─── DOCUMENT EXTRACT

What you need to know about hotly debated US voting laws

A battle is unfolding between Democrats and Republicans over changes to voting access. Here’s what is being proposed.

Protesters show support for voting rights during a rally against Republican legislators in Texas who are advancing a slew of new voting restrictions [File: Mikala Compton/Reuters]

As the fight over voting laws intensifies throughout the United States, Democrats and Republicans are defining it as an existential battle.

In his first detailed speech on the issue as president, Joe Biden on Tuesday called Republican efforts to implement more restrictive voting laws “a new wave of voter suppression and raw and sustained election subversion”. Biden and his fellow Democrats also argue that these laws target and will disproportionately affect voters of colour.

Republicans, however, say these measures are necessary to prevent voting fraud, something that former President Donald Trump continues to allege is widespread, contrary to the evidence and the opinions of numerous courts across the country.

In the United States, there is no federal election playbook; individual states and localities are responsible for their own voting laws, which Democrats in Congress are trying to change via a voting rights bill that has little chance of passing.

──────
─── INFORMATION SUPPLIED

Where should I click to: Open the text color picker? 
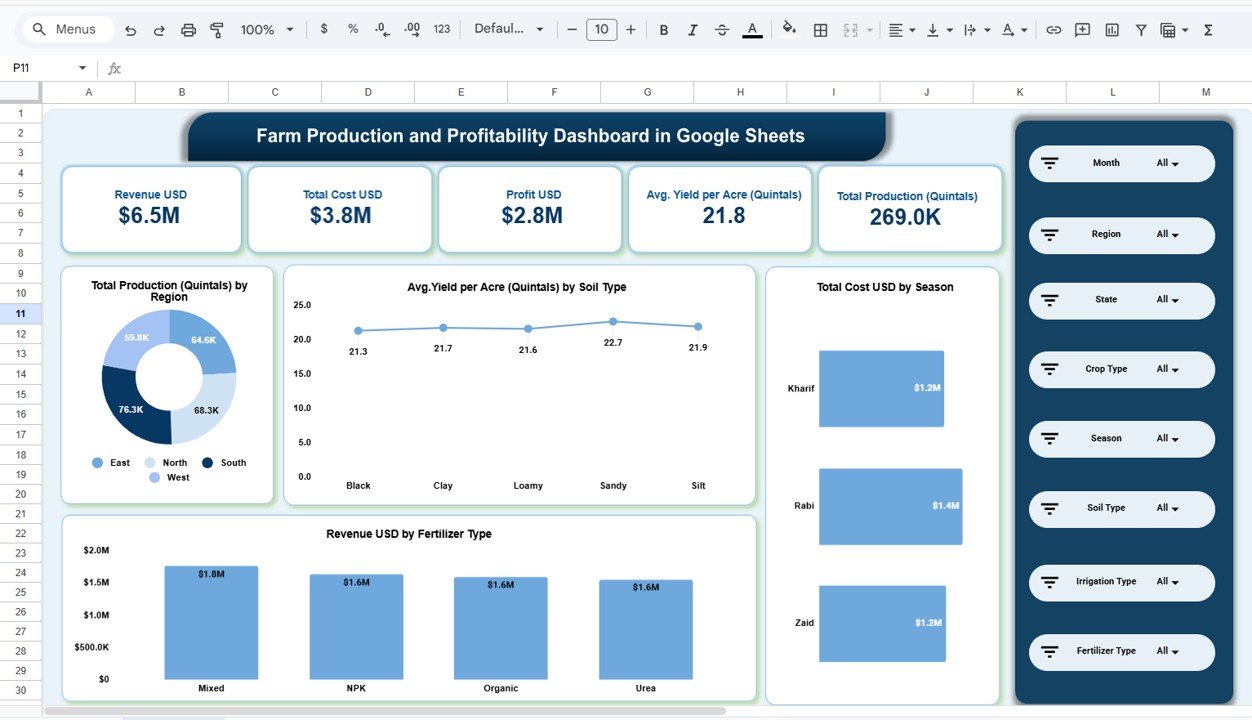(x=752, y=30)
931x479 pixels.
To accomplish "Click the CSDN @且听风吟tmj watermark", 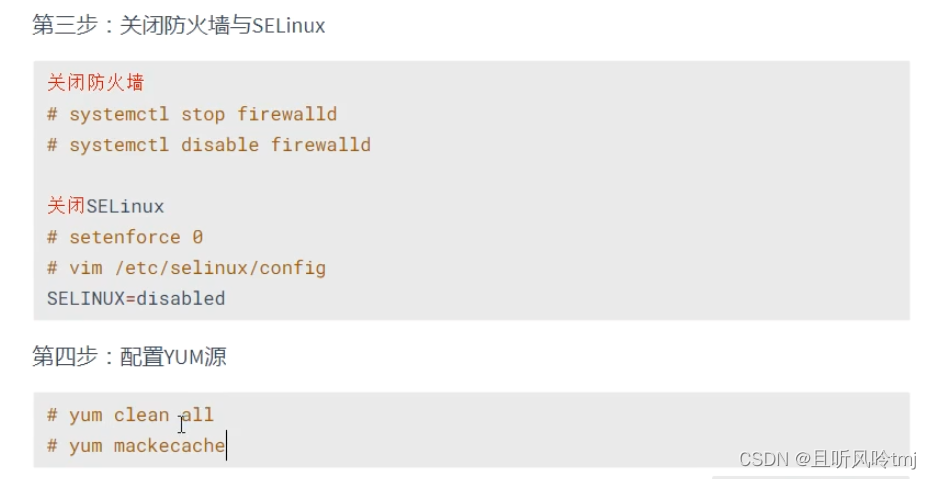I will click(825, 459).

──────

● PROMPT A:
Decide whether each statement agrees with the article on US voting laws, answering yes or no and quoting the words of the article that decide it: (i) Biden's Tuesday speech was his first detailed speech on the issue as president; (ii) the United States has a federal election playbook that every state follows; (iii) the voting rights bill that Democrats in Congress are pursuing is likely to pass.
● PROMPT B:
According to the article on US voting laws, what do Republicans say the new voting measures are needed for?

● RESPONSE AREA A:
(i) Yes: "In his first detailed speech on the issue as president, Joe Biden on Tuesday"
(ii) No: "there is no federal election playbook; individual states and localities are responsible for their own voting laws"
(iii) No: "a voting rights bill that has little chance of passing"

● RESPONSE AREA B:
They say the measures are necessary to prevent voting fraud.